Bennington fostered a love of change in its sixties alumni. “There was a strong emphasis on thinking critically, writing, and changing one’s mind without stigma,” said Wilkins. “You can change your mind whenever you want. You don’t grow up being taught that. If it makes sense to change your mind about something, do it.” Rantilla said the biggest thing she carried forward was the idea that “it’s okay—and even good—to change course.” Many changed concentrations as students, including Joan Tower ’61, who switched from Physics to music composition. And they changed careers midstream: journalism to education to pottery, Chinese relations to urban planning, music composition to Middle Eastern dance. 

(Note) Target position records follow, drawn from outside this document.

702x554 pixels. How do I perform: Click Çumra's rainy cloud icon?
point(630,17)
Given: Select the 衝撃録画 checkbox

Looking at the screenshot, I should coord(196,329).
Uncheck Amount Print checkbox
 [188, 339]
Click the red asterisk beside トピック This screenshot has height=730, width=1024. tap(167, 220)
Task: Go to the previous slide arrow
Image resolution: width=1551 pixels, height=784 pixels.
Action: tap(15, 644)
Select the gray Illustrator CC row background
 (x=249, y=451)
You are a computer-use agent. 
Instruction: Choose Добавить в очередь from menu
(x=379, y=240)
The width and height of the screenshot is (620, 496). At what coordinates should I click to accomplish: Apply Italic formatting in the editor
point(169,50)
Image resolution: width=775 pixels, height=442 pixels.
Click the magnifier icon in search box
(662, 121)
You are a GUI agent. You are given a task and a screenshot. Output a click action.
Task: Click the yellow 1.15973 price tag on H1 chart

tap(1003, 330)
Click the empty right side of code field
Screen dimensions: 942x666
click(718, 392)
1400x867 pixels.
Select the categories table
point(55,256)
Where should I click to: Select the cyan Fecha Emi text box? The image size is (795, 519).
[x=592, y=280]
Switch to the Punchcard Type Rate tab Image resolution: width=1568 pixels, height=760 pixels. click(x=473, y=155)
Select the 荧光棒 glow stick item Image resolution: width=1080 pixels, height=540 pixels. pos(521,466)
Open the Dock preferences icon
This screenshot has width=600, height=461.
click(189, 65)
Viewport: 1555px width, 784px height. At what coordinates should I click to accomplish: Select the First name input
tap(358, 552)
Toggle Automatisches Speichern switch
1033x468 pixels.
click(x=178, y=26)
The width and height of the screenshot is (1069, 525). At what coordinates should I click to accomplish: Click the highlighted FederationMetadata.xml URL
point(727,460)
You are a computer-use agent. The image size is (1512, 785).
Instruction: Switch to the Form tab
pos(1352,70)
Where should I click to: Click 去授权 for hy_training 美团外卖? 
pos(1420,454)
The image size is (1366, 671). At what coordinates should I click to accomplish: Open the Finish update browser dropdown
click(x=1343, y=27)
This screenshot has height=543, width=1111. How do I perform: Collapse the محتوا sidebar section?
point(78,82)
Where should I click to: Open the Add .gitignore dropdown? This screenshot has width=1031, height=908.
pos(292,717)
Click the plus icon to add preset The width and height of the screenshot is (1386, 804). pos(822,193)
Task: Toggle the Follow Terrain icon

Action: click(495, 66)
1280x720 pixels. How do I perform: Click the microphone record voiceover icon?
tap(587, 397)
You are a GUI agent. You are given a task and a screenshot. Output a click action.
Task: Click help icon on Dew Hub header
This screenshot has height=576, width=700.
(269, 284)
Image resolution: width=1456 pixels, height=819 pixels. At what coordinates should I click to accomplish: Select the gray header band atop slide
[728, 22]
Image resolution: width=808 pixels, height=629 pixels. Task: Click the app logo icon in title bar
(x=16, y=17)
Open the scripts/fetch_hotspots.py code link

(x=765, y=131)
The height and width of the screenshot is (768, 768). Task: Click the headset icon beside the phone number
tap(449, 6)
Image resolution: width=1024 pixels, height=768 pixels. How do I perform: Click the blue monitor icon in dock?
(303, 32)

Welcoming change allowed for uncommon resilience among many alumni. “If something didn’t work, you open  a door and try a different pathway,” said Louise Reichlin ’63. That lesson has seen her through a 50-year (and going strong) career as a dancer and choreographer, a professor of movement training, and founder and director of the non-profit dance company Los Angeles Choreographers & Dancers.

The willingness to change also led alumni to ever-expanding learning opportunities. Now in their eighties, they are master gardeners, Audubon volunteers, and students of ukulele. Aberlin debuted as a playwright with Annie & Zoe in 2025. Myrna Blyth ’60, editor of the nation’s most widely circulated magazines, including Ladies Home Journal and Family Circle, pursued a master’s degree in Liberal Arts at Johns Hopkins during the COVID-19 pandemic while working full time as the senior vice president and editorial director at AARP Media. She graduated in May 2025 and retired in June. “I’m taking courses at the University of Chicago at the moment,” she said. Bacon recently qualified for a national hot yoga competition. “I came in third out of three, but I made it to nationals. I asked if they had an 80-plus category—they just laughed.”